I was reading an article today and came across Python’s builtin hash().

I was curious what the underlying implementation was, or at least its guarantees, so I did a little reading. Turns out help(hash) doesn’t actually give much indication of the impl:

# `help(hash)`
Help on built-in function hash in module __builtin__:

hash(...)
    hash(object) -> integer

    Return a hash value for the object.  Two objects with the same value have
    the same hash value.  The reverse is not necessarily true, but likely.

More googling turned up a few key things about the builtin hash function

  1. It’s a consistent & well-distributed hash function. hash('hi') is always 13312079976120147…with some exceptions:

  2. Exception 1: hashing python’s core types. As it turns out, the builtin hash() is used for the dictionary & set implementations in Python, so to harden it against “dictionary insertion DoS attacks,” hash() is randomized each time you start a new instance of Python 2.6.8+.

  3. Exception 2: hash() computes different values for 32-bit and 64-bit builds.

  4. In CPython, hash() on internal objects used to return the id() of the object or some variant (/16). This may or may not be the case in the future, but at any rate you should expect hashing an object to give the same value when you hash the exact same object again later.

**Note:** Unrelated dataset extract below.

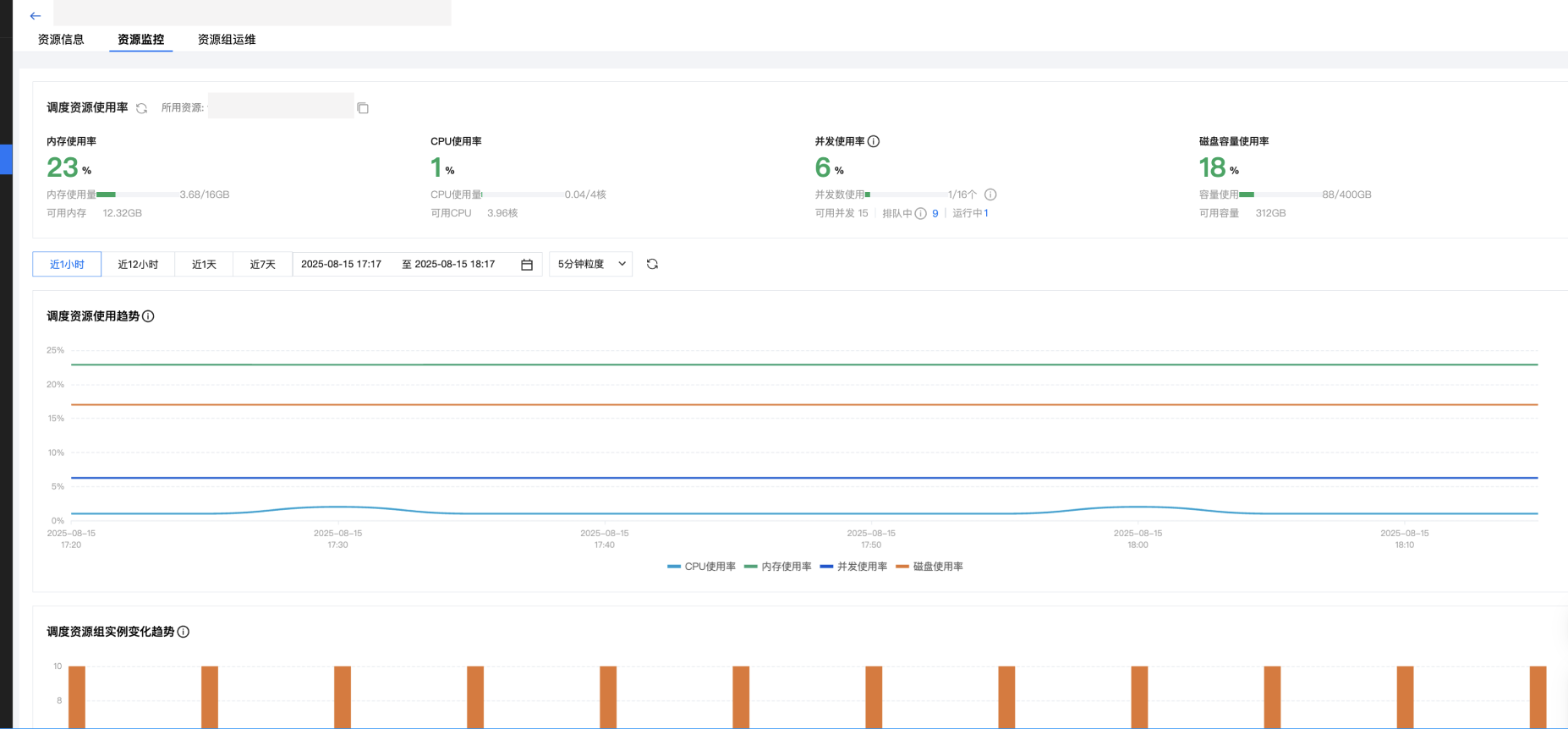Click info icon next to 调度资源组实例变化趋势

click(x=184, y=632)
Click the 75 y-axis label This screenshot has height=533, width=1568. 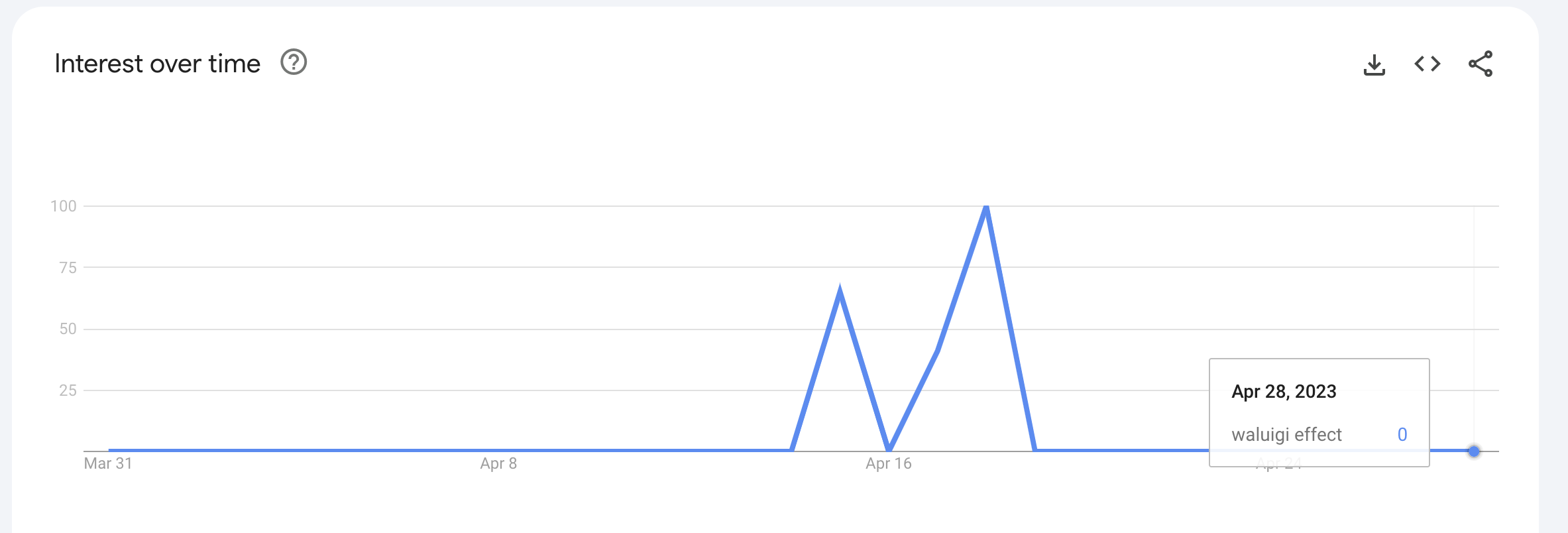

# In case you don't know what id() in python does... `help(id)`
Help on built-in function id in module __builtin__:

id(...)
    id(object) -> integer

    Return the identity of an object.  This is guaranteed to be unique among
    simultaneously existing objects.  (Hint: it's the object's memory address.)

Since the purpose of hash() has always been to provide something usable for data structure implementations, it’s not collision resistant. It’s not suitable for cryptographic applications in that regard.

In python, the hashlib library provides various other standard cryptographic hashes which are well-balanced (collision-prone md5, collision-possible sha-1, and currently more robust sha224,256,384,512).